= Work task =
Starting at the line that contains "Where should I", transcribe each line exactly through the end of the data below, and skip any pictures.

┌──

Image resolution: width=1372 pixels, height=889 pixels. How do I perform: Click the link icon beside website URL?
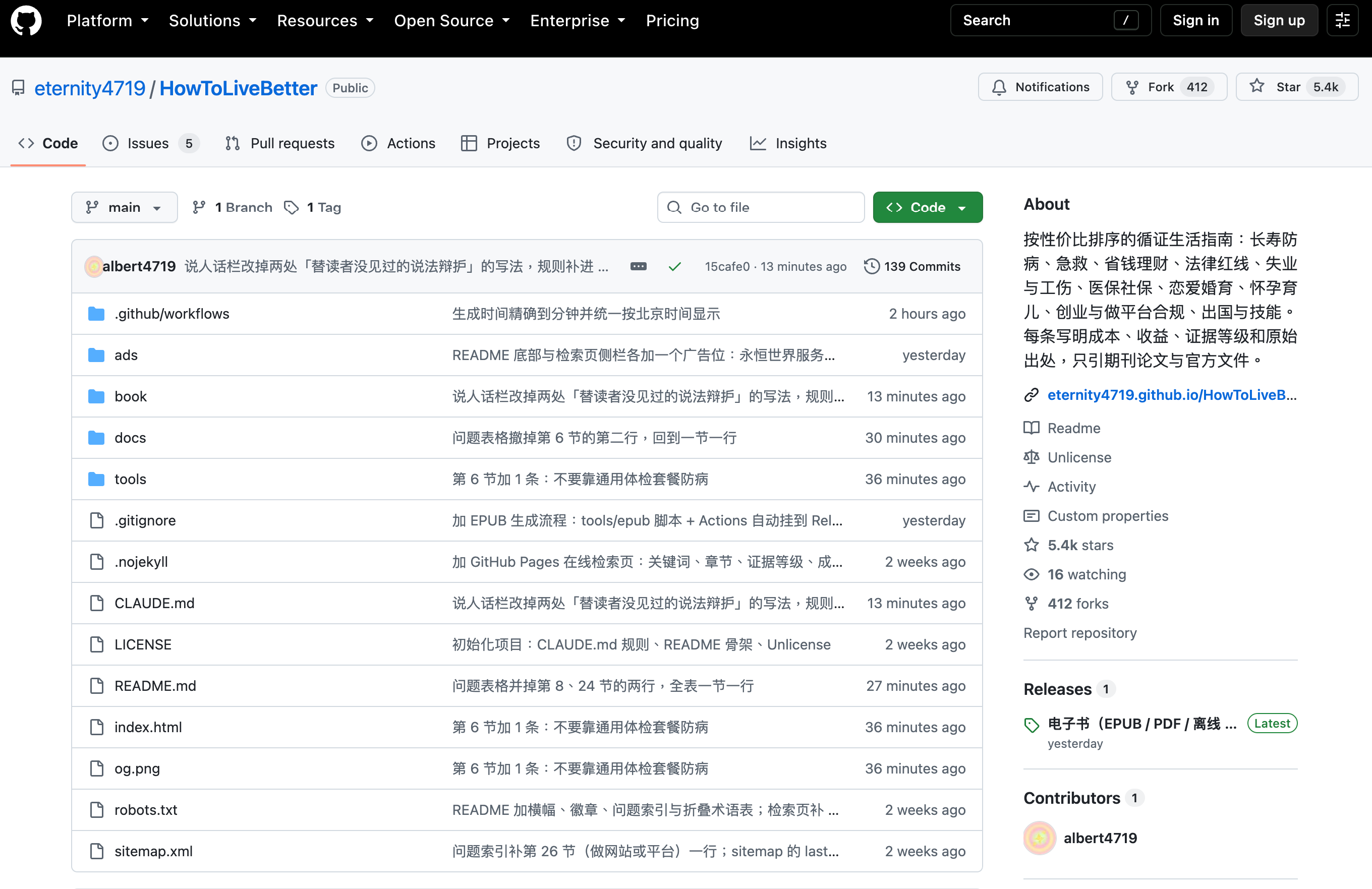1032,395
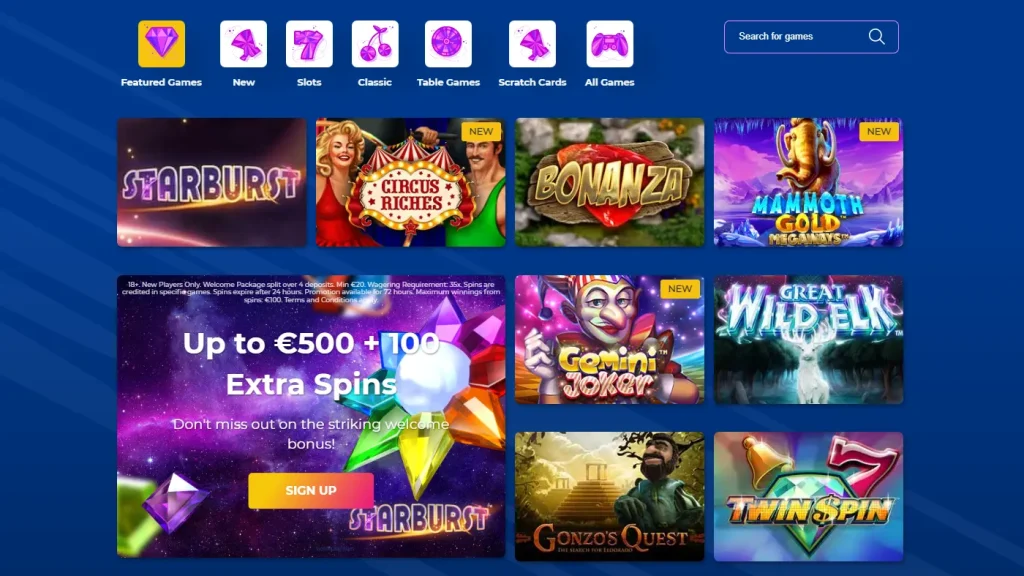Start Gonzo's Quest game tile
The width and height of the screenshot is (1024, 576).
(x=609, y=496)
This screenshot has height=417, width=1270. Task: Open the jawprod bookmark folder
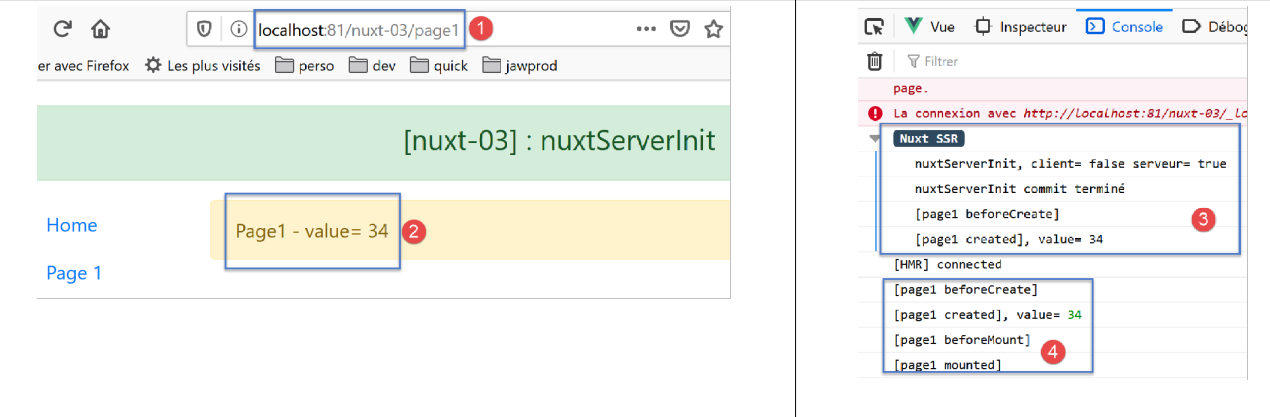click(x=519, y=66)

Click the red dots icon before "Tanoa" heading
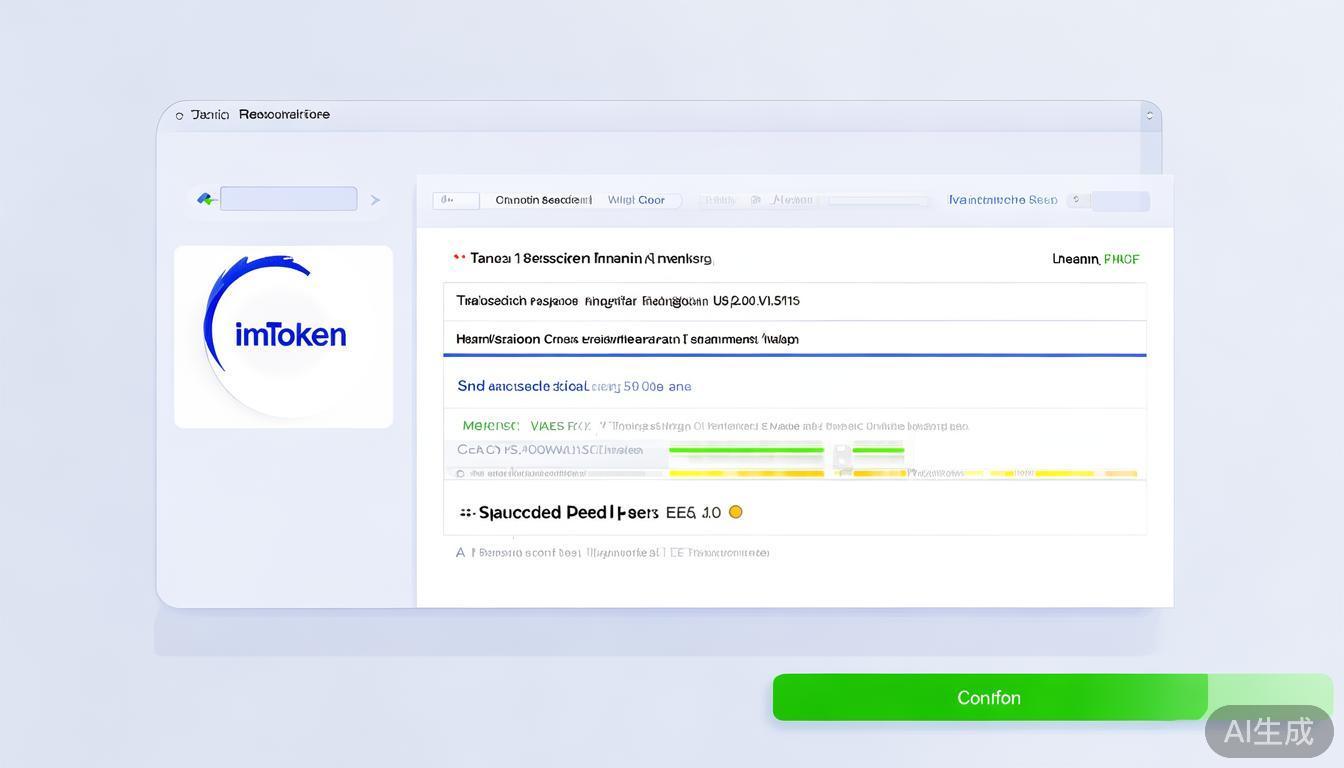pyautogui.click(x=459, y=258)
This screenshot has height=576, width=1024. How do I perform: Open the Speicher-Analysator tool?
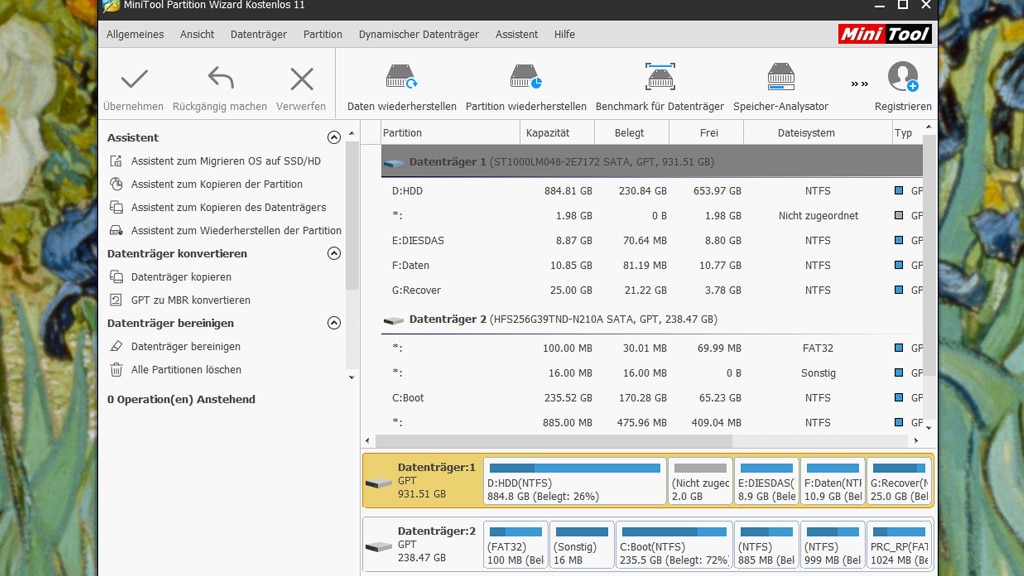[780, 84]
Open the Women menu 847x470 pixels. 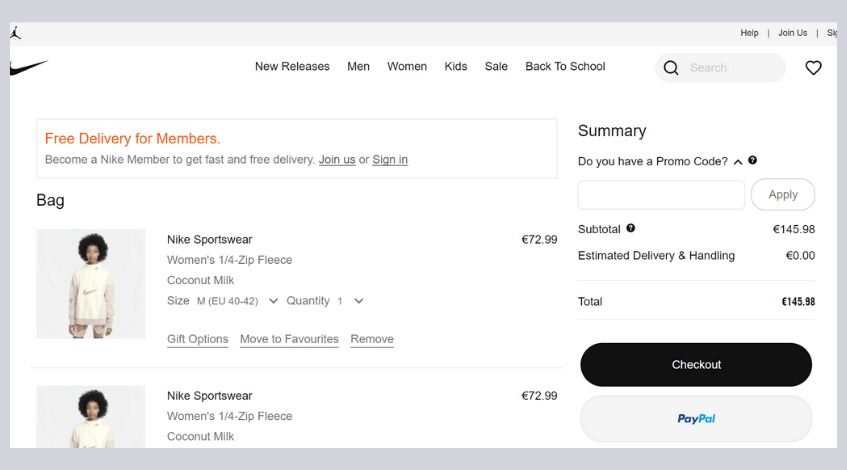[x=407, y=66]
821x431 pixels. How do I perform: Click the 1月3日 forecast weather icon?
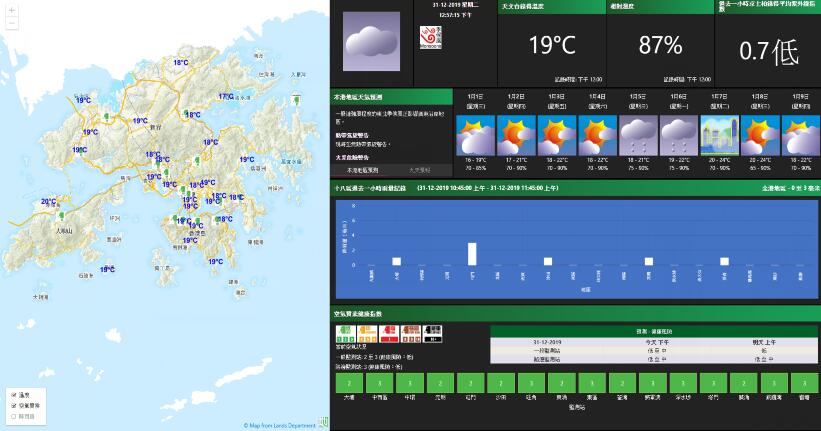pyautogui.click(x=555, y=135)
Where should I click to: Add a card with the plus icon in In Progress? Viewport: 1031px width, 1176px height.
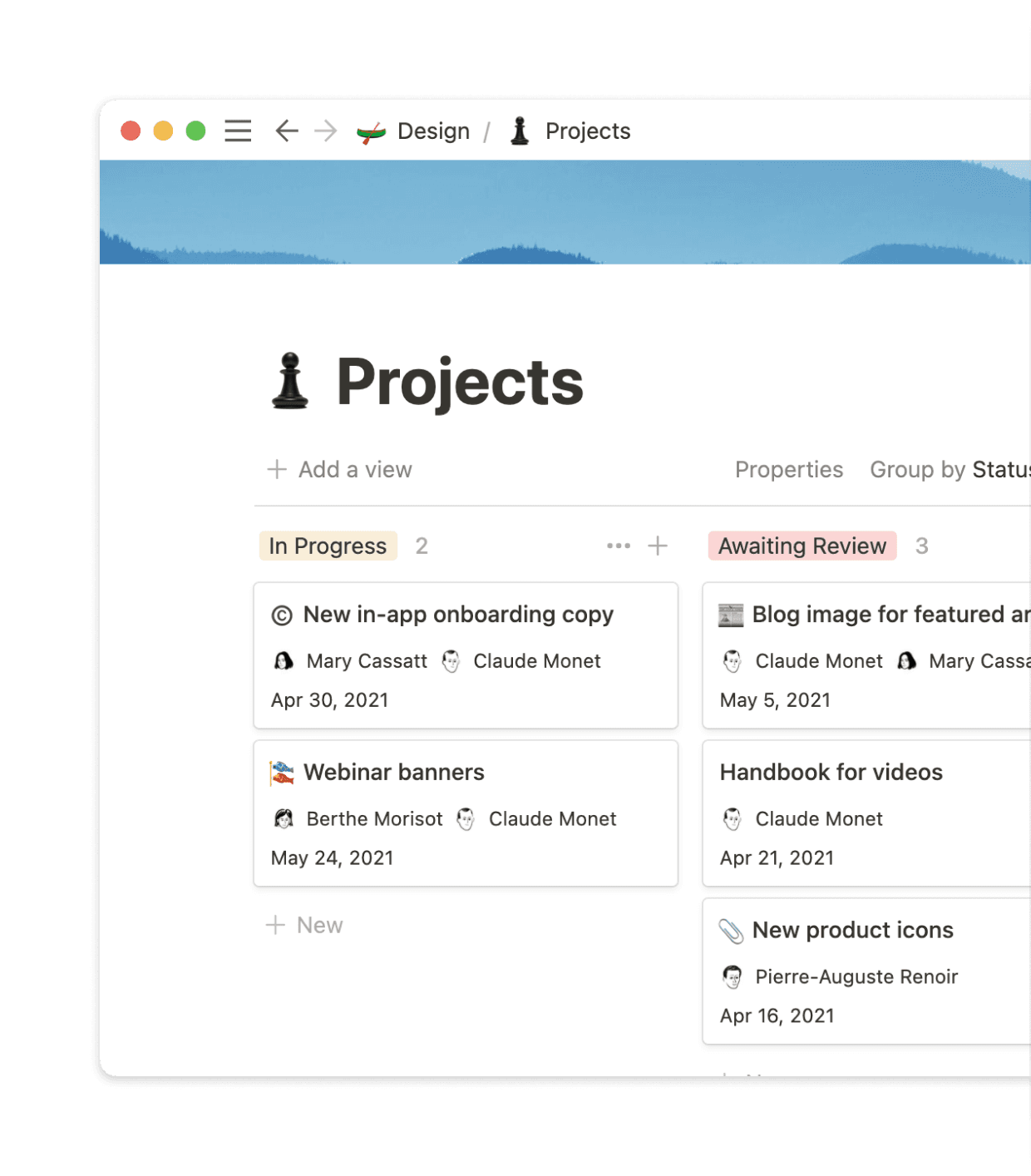click(657, 546)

└──

= Written solution =
Where should I click to: Add a card with the plus icon in In Progress? Viewport: 1031px width, 1176px height.
click(657, 546)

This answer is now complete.